*** Input for this task Section Begins ***
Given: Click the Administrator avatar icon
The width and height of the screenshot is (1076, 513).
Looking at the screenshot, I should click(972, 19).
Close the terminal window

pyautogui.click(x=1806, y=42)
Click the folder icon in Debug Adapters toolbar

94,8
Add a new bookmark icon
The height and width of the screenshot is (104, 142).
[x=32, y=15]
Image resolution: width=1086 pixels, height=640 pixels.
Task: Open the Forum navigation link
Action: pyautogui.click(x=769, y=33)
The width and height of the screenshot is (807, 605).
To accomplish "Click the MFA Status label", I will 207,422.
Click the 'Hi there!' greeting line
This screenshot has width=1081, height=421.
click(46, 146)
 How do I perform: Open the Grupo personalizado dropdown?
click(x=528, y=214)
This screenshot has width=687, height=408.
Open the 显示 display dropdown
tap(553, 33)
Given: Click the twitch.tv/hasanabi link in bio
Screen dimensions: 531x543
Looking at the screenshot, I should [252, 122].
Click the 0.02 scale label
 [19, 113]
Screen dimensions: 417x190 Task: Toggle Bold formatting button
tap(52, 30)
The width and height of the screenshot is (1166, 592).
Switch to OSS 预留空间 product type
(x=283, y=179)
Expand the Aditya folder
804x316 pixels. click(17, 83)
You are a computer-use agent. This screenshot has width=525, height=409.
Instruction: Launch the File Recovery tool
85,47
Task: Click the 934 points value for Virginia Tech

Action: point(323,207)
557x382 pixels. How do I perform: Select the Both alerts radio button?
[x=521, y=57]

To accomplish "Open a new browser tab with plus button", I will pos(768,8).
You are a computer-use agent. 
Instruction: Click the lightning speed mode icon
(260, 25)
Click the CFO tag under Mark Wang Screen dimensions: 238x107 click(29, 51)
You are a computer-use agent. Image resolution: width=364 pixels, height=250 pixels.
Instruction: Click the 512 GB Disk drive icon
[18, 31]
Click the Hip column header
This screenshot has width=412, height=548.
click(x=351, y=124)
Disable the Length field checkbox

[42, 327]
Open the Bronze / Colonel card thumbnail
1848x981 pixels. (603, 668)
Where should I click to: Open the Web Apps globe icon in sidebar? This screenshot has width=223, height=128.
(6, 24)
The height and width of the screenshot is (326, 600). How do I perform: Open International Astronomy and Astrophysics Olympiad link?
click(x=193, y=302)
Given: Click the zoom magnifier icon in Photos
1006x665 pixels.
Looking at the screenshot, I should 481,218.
*** Input for this task Section Ends ***
__Prompt__: From the line containing "Given: Click the zoom" to the final line of the data above, transcribe every line exactly and nothing more.

__Exercise output__:
Given: Click the zoom magnifier icon in Photos
1006x665 pixels.
Looking at the screenshot, I should 481,218.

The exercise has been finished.